**What the task requires**
Where a line in the listing below contains the word "button", copy that line.

*** Begin section ***

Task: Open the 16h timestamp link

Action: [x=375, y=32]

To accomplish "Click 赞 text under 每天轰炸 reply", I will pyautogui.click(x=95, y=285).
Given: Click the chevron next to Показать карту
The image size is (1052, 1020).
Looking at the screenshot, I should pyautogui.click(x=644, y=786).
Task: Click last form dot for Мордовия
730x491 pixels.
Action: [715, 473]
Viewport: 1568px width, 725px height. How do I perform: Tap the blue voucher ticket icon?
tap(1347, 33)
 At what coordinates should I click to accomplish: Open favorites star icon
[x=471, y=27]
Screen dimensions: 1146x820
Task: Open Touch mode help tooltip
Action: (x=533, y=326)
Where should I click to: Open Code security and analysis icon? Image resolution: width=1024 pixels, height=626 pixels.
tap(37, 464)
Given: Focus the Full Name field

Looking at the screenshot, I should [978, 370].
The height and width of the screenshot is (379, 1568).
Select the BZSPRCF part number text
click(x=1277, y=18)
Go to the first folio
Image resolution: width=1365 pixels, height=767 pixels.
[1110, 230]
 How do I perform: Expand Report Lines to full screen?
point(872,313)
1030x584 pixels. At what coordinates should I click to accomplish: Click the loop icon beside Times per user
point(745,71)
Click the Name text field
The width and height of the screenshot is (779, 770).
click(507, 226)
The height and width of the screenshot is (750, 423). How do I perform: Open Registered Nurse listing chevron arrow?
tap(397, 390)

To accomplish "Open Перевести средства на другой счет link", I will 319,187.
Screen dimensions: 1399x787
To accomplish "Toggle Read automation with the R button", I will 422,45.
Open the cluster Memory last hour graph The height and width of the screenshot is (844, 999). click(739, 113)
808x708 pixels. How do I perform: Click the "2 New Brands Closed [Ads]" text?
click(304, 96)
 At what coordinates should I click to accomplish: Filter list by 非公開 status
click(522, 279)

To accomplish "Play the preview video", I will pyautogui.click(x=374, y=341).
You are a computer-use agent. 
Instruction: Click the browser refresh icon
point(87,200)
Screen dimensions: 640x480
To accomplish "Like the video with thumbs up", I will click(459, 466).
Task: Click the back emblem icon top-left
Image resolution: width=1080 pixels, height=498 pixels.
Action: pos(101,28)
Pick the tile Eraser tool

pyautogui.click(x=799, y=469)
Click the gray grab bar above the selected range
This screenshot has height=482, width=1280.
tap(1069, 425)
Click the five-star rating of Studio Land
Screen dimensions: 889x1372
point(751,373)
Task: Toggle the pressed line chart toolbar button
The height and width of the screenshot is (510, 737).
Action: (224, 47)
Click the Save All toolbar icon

*** End section ***

**Answer box**
To accomplish "Toggle Read automation with the R button", I will 422,45.
Task: Toggle the pressed line chart toolbar button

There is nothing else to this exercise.